Transcribe all the data, leaving each word as it is.

==== RECORD EXTRACTS ====

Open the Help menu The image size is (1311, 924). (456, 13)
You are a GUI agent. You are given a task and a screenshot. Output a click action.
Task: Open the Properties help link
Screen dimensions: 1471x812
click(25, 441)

====

§ EXPECTED ANSWER:
Open the Help menu The image size is (1311, 924). (456, 13)
You are a GUI agent. You are given a task and a screenshot. Output a click action.
Task: Open the Properties help link
Screen dimensions: 1471x812
click(25, 441)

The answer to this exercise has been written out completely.